- _Excerpt_:
## start

The `fastembed` extra pulls the bundled `FastembedEmbedder` (ONNX-based, no service required). Drop the extra and implement the `Embedder` protocol to bring your own — see [Custom embedders](#custom-embedders).

## Mental model

A grimoire is a single SQLite file with four tables plus a meta row:

- **`entry`** — `(uniq_id, data)`. Identity row. `uniq_id` is a ULID; `data` is a JSON-serializable value (object, array, scalar, or null).
- **`entry_idx`** — typed filterable/sortable metadata sidecar keyed by `uniq_id`: `uniq_ref` (TEXT), `nominal_1`, `nominal_2` (TEXT), `ordinal_1`, `ordinal_2`, `ordinal_3` (REAL). All columns nullable.
- **`entry_fts`** — FTS5 keyword text sidecar keyed by `uniq_id`.
- **`entry_vec`** — vec0 semantic sidecar keyed by `uniq_id`: source text + embedding.

## end

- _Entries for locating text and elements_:
## start

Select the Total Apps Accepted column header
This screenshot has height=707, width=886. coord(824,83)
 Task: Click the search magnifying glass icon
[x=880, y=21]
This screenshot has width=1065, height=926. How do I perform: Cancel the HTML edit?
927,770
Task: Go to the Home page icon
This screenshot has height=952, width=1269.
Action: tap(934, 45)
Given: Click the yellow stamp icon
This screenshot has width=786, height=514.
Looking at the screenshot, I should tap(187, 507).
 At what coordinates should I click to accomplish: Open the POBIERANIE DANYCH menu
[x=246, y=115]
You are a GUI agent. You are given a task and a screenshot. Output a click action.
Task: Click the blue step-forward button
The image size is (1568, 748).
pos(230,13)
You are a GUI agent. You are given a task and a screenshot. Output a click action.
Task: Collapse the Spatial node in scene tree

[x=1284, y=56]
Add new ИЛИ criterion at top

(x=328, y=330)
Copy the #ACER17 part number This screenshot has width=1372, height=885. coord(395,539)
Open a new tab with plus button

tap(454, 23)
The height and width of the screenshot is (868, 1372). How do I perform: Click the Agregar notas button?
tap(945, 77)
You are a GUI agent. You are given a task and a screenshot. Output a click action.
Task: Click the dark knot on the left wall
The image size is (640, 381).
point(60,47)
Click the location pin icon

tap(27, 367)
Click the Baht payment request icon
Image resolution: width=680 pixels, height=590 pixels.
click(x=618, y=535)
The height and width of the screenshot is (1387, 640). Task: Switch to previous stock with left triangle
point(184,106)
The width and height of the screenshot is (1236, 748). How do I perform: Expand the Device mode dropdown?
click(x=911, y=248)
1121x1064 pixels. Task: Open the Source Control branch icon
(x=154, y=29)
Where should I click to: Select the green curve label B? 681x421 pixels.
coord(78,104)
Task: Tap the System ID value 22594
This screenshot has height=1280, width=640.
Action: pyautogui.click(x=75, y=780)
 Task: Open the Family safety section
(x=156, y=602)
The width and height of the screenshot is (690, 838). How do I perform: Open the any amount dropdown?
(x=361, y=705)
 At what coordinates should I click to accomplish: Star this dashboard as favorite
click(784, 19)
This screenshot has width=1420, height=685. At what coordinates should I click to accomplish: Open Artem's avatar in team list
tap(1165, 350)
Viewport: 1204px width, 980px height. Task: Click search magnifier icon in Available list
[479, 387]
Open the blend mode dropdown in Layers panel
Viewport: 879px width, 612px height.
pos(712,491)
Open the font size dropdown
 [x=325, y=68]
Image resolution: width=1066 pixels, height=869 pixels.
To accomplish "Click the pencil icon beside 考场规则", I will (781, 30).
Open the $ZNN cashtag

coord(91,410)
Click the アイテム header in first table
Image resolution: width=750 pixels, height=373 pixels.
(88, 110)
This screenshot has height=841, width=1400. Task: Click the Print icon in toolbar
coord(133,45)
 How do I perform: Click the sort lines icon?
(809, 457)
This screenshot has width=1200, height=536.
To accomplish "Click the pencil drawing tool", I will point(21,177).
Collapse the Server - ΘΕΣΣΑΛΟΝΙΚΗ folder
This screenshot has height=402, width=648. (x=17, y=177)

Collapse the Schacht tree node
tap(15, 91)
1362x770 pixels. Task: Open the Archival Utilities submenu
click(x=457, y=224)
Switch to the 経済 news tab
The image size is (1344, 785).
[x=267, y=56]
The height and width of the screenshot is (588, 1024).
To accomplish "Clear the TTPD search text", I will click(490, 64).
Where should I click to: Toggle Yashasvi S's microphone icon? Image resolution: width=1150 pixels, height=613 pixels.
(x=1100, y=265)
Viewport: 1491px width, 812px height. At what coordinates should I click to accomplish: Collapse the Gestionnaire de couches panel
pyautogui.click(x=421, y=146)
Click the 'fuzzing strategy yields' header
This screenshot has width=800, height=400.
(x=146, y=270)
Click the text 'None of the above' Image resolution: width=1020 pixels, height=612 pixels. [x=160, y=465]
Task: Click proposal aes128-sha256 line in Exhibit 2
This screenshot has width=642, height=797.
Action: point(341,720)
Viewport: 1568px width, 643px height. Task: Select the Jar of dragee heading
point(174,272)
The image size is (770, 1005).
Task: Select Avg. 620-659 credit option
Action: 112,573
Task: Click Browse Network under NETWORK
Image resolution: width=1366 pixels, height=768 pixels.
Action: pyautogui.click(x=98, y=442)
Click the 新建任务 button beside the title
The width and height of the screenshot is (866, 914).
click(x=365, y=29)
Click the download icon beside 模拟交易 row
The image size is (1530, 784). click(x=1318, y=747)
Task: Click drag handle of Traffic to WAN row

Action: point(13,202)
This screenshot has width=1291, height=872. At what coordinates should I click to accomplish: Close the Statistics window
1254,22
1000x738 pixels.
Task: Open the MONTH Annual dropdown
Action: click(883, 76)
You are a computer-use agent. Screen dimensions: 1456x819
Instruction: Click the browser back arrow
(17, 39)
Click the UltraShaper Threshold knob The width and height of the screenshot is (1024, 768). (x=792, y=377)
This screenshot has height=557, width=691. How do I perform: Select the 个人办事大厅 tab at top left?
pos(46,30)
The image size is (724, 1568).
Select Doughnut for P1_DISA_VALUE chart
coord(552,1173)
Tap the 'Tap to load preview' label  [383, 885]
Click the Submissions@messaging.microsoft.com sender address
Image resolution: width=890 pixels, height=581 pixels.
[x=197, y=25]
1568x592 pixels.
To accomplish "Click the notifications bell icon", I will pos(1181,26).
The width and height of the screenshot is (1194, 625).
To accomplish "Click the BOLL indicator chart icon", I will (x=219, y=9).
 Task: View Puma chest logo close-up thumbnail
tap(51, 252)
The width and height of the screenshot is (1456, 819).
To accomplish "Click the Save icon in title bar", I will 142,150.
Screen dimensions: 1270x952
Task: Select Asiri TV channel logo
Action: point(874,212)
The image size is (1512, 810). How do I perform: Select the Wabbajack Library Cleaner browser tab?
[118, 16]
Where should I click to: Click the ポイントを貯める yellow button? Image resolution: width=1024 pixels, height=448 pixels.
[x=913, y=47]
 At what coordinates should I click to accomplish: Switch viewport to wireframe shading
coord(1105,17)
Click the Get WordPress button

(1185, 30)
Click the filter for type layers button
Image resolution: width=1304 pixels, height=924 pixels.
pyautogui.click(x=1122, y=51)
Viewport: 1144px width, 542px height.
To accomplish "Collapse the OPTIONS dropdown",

## end

- _To do_:
1) Copy the grimoire text from "## Mental model" up to and including "scalar, or null).".
2) Carry on the text about the grimoire's SQLite tables from where it ends.
These entries have no connection to the text about the grimoire's SQLite tables.

- _Answers to each task_:
1)
## Mental model

A grimoire is a single SQLite file with four tables plus a meta row:

- **`entry`** — `(uniq_id, data)`. Identity row. `uniq_id` is a ULID; `data` is a JSON-serializable value (object, array, scalar, or null).

2)
Plus a `meta` table that records the embedder's `model` and `dimension` at create time. Reopening with a mismatched embedder raises `GrimoireMismatch`.

**Sidecars are decoupled from entry creation.** `add()` writes only the entry row. To make an entry searchable or filterable, call `index()` with the kwargs for the sides you want populated. An entry can have a row in zero, one, two, or all three of the sidecars.

**Deletion cascades automatically.** Removing an entry fires an `AFTER DELETE` trigger that cleans up any rows in `entry_idx`, `entry_fts`, and `entry_vec` for that `uniq_id`. No `*_remove` helpers — the entry's identity row is the only thing to delete.

**Re-indexing is wholesale (PUT-style).** `index()` replaces the sidecar rows you touch. Omit a kwarg and that sidecar is left alone; pass it and the sidecar is overwritten end-to-end. For the entry_idx side, that means passing `ref="X"` alone wipes any existing `nominal_*`/`ordinal_*` columns.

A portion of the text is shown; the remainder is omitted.